(Stored data entries)
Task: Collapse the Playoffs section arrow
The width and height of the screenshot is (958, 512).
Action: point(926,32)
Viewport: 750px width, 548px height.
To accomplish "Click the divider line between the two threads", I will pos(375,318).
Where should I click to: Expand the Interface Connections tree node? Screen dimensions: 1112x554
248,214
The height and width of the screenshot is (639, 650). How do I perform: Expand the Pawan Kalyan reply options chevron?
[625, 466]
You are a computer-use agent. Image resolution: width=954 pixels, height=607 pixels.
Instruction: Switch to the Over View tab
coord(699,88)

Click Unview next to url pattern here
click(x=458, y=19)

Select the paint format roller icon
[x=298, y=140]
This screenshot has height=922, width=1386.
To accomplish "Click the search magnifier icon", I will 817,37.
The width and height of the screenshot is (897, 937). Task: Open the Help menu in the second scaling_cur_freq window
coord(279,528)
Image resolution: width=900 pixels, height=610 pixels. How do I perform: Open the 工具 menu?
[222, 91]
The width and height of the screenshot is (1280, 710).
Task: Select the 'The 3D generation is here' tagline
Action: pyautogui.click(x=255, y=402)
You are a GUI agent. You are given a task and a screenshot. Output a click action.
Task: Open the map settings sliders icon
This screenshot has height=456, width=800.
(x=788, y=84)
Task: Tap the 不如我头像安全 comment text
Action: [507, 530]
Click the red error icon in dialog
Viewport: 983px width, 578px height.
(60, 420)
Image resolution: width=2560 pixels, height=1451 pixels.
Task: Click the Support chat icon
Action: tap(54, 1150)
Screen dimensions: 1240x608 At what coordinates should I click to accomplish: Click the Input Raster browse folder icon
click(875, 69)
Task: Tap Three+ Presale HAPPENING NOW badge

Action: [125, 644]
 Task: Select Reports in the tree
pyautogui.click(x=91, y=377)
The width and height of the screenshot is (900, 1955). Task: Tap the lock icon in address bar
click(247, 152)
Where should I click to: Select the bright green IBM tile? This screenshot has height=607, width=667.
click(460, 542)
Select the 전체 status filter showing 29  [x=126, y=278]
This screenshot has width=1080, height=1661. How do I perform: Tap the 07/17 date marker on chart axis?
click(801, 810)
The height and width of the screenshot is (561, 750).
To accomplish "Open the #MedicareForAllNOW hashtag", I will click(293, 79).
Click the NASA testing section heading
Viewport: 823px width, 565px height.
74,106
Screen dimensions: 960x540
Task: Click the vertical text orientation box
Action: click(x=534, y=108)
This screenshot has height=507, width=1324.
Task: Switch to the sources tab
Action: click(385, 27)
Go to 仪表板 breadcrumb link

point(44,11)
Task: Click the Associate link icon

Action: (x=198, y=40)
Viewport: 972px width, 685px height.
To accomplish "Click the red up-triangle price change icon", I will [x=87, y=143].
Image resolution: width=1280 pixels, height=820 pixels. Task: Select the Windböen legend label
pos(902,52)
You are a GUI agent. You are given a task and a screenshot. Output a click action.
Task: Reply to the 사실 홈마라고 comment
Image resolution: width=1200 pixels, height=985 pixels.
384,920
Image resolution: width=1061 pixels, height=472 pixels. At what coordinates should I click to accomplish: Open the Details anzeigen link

* [Your assignment]
Your answer should hold every line of the entries that contains the string "section".

* [Solution]
Task: Collapse the Playoffs section arrow
Click the NASA testing section heading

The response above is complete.